Other notable lines of reasoning supporting Eocene collision initiation are an apparent decrease in the rate of northward motion of India (Klootwijk et al., 1992; Acton, 1999; Cande and Stegman, 2011), the timing of ultrahigh-pressure metamorphism of the leading Indian margin (Leech et al., 2005), cessation of marine facies and first arrival of Asian detritus on the Indian plate at ca. 50 Ma (e.g., Garzanti et al., 1987; Green et al., 2008), and Eocene continental molasse sedimentation (e.g., Clift et al., 2002).

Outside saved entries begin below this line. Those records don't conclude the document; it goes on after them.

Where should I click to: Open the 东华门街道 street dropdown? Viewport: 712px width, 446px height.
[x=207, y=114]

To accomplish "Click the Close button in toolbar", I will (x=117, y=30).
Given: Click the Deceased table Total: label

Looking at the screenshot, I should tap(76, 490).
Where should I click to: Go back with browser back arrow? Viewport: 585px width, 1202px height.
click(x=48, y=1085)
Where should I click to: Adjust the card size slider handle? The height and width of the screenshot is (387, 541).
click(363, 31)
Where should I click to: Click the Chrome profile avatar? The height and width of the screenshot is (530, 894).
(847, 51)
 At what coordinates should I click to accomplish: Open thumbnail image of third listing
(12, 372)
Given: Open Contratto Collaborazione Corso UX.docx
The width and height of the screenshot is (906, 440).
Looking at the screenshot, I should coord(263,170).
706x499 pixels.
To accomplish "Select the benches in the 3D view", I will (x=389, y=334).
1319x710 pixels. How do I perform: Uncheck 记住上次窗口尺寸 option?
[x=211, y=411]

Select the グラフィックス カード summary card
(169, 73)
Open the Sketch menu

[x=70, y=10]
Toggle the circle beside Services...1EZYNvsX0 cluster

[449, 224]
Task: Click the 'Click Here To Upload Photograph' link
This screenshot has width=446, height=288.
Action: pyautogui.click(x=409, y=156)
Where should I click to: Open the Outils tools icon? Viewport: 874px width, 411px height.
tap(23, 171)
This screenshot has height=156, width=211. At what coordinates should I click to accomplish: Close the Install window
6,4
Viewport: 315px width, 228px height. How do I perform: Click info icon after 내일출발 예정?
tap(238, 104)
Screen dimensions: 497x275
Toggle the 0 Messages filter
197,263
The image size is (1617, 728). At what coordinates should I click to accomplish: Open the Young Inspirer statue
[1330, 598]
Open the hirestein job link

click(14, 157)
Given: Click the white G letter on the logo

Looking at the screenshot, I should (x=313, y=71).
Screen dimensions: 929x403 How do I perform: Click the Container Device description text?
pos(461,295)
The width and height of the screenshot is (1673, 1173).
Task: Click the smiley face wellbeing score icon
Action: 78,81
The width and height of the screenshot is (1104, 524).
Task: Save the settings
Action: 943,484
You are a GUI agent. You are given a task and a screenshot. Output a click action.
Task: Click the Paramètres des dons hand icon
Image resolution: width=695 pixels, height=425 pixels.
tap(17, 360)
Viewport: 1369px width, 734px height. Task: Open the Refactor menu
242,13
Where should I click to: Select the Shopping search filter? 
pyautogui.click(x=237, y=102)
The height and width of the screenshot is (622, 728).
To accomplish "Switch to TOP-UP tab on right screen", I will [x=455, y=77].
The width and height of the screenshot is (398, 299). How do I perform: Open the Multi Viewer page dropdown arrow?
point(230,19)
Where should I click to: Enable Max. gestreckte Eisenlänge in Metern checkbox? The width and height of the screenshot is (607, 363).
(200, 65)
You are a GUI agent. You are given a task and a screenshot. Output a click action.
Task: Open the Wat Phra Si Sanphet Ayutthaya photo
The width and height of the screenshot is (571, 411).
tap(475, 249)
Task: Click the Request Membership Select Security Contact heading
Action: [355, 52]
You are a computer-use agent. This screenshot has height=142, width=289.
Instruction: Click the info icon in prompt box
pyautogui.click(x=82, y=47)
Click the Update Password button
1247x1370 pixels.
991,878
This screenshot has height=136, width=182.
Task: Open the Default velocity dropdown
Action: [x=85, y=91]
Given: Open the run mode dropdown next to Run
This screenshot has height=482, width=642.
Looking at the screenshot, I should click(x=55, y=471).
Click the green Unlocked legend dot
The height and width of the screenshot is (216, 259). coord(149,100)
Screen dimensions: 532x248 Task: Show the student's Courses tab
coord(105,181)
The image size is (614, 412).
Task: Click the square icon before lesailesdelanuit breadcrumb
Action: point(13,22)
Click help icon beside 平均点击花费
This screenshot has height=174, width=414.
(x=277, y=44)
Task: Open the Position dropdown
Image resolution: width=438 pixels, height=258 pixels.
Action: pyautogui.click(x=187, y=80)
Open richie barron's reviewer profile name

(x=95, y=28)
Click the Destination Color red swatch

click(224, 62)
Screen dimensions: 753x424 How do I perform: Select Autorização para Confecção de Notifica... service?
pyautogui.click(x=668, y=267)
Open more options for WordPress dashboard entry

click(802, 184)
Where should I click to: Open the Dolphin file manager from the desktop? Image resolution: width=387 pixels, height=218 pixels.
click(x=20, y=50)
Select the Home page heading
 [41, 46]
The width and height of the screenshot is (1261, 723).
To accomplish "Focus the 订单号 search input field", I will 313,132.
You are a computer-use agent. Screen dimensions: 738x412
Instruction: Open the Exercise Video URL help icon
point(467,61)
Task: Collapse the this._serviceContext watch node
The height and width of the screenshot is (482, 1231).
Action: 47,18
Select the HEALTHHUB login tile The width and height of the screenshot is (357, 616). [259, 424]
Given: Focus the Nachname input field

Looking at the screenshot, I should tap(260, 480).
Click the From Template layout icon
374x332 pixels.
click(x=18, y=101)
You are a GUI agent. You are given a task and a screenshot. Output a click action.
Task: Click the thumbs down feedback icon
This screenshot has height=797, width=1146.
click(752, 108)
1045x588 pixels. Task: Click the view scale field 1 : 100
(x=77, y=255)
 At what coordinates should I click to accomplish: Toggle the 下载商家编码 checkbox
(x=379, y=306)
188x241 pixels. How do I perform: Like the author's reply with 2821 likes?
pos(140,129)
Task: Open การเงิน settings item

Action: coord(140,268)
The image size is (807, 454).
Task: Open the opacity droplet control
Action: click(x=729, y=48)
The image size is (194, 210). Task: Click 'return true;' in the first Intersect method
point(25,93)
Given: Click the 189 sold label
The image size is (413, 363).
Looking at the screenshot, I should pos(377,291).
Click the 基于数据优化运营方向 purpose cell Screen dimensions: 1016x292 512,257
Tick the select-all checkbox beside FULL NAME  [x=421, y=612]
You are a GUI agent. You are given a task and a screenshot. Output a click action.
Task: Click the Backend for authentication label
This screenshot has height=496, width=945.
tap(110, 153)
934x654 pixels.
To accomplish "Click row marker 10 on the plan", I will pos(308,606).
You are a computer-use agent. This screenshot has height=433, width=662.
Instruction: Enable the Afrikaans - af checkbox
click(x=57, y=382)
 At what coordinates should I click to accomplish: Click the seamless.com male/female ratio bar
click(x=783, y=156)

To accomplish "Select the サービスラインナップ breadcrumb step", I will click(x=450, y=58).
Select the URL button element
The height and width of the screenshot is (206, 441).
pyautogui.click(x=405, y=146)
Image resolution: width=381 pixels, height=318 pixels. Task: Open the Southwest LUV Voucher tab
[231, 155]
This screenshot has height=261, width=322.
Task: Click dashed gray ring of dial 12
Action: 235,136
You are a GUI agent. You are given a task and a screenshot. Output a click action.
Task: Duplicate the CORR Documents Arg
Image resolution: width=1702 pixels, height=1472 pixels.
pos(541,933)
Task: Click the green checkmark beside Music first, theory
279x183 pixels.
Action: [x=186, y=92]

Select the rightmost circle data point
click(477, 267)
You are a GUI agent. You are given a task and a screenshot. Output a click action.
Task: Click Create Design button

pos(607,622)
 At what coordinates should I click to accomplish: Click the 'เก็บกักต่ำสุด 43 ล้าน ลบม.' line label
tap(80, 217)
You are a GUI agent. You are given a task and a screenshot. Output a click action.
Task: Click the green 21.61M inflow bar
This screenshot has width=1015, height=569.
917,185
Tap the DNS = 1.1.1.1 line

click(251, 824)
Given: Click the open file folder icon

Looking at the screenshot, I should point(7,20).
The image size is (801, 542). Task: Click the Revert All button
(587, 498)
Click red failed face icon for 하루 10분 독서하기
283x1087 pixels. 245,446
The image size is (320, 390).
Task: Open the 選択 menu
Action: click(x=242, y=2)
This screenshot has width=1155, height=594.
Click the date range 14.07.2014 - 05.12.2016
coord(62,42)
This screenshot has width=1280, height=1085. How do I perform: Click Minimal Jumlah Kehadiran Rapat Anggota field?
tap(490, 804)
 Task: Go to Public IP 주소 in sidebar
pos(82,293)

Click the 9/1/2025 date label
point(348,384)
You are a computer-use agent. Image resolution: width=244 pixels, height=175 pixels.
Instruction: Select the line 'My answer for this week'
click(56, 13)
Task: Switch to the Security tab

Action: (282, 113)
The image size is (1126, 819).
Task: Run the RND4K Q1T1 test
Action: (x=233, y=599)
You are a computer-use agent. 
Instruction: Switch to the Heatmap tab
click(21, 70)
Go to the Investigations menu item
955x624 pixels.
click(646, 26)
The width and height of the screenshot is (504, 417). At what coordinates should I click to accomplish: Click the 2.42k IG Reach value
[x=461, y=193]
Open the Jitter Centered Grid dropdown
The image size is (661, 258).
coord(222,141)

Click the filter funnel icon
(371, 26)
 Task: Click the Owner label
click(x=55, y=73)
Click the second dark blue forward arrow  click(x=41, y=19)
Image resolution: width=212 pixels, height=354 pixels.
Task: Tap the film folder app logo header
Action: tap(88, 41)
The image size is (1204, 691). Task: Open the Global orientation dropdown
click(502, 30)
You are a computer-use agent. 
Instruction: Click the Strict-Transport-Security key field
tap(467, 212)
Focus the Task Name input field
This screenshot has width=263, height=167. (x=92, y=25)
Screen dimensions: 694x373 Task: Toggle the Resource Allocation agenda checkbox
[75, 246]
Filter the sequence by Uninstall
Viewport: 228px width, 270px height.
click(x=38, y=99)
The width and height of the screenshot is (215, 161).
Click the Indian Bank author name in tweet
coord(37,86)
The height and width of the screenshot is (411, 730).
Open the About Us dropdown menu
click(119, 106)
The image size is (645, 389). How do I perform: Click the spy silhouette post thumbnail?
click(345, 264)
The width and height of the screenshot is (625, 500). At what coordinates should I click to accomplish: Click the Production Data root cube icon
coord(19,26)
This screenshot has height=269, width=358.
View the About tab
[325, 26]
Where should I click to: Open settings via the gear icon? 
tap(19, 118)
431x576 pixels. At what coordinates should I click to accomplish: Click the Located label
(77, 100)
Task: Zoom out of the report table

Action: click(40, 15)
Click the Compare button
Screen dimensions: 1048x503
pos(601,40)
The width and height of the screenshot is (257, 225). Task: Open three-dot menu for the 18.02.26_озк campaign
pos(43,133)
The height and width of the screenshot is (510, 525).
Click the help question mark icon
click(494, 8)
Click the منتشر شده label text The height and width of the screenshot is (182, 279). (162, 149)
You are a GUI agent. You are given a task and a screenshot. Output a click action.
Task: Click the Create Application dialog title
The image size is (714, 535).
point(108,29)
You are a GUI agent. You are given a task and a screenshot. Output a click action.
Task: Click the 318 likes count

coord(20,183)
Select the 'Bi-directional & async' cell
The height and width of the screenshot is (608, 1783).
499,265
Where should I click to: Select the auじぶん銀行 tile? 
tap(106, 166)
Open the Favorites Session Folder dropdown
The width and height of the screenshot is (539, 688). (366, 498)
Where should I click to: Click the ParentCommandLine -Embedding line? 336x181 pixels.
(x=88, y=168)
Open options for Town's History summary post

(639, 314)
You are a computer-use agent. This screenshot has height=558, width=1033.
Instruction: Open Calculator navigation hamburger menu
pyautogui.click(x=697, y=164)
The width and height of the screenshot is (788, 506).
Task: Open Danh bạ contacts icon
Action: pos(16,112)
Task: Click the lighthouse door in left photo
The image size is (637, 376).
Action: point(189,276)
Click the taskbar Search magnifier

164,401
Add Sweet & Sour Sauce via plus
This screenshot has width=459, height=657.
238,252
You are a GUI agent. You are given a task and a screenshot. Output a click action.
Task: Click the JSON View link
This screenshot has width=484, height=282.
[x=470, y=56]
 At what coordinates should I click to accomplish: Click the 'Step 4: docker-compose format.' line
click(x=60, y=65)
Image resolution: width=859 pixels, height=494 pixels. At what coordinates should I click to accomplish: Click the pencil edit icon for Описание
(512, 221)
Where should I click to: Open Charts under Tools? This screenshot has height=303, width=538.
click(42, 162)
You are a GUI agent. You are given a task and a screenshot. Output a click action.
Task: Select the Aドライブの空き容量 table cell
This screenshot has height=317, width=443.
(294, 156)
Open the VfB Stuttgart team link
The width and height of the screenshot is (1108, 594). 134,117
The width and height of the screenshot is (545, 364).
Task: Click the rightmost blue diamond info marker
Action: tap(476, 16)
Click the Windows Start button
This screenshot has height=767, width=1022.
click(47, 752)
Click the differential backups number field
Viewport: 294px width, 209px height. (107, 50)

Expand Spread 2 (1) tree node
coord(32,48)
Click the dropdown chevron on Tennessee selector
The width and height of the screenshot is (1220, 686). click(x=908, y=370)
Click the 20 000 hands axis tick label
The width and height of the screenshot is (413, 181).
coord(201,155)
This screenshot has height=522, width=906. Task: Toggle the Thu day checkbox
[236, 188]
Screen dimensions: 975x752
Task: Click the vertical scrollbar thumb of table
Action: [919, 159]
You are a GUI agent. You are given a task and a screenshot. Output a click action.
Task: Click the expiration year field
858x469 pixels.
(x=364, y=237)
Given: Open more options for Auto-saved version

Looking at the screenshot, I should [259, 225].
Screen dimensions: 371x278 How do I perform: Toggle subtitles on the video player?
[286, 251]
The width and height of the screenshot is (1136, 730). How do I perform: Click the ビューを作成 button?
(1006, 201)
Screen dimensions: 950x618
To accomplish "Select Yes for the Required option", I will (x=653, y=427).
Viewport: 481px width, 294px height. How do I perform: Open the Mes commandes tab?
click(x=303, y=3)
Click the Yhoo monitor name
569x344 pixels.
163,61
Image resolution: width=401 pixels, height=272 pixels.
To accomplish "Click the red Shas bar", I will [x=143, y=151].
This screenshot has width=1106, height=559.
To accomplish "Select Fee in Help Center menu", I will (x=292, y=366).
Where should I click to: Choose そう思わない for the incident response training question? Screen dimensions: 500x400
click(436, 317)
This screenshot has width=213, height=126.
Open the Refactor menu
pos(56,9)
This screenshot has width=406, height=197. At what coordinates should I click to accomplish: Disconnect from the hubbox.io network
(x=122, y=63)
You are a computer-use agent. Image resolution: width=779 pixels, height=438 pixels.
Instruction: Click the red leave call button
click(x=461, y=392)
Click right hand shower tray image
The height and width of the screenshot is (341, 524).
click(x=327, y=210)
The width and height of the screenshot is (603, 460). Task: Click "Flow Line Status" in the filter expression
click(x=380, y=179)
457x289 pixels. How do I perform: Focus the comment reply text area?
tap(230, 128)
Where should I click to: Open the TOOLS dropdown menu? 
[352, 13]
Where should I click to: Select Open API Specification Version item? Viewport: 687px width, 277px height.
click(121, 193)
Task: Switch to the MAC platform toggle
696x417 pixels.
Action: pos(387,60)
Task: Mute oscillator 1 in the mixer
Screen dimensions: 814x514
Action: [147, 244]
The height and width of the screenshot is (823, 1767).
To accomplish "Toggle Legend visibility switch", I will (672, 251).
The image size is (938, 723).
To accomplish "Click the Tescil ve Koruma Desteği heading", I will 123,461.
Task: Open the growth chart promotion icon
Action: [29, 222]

In this paper, we will determine whether data in the Ladakh region can be interpreted to support Oligocene-aged collision, as stated by Aitchison et al. (2007). Specifically, the Upper Oligocene Basgo Formation of the Indus Basin, which lies directly atop the Eurasian plate, has been identified by Garzanti and Van Haver (1988) to be the base of the continentally derived Indus Group, with more traditional Indus molasse (the Choksti Formation) overlying the Basgo Formation (Aitchison et al., 2007). There are two major issues with this interpretation. First, the age of the Basgo Formation has since been revised from Maastrichtian (Garzanti and Van Haver, 1988) to Oligocene (Bajpai et al., 2004), but this revision was not accompanied by an update in the stratigraphic location of the Basgo Formation with respect to the remainder of the Indus Basin. Second, while input from the Ladakh batholith is clear from cobbles and boulders of the underlying granites (Garzanti and Van Haver, 1988), derivation of detritus from the Indian plate has not been demonstrated, rendering this unit as suspect regarding its relevance to the debate about the timing of collision initiation.

We first discuss the location of the Basgo Formation within the overall stratigraphy of the Indus Basin. Then, we present detrital zircon U-Pb dates that show that Basgo sandstone beds were sourced from the Indian plate, thereby demonstrating mixed provenance. However, based on detrital zircon (U-Th)/He thermochronology (ZHe), it appears that the source region for these zircons experienced early Cenozoic exhumation well before deposition. Collectively, these data can be interpreted to suggest that India-Eurasia collision drove the emergence of the precollisional Indian passive margin by early Eocene time. There is no evidence from the Basgo Formation that collision initiated during the Oligocene, counter to the claim of Aitchison et al. (2007).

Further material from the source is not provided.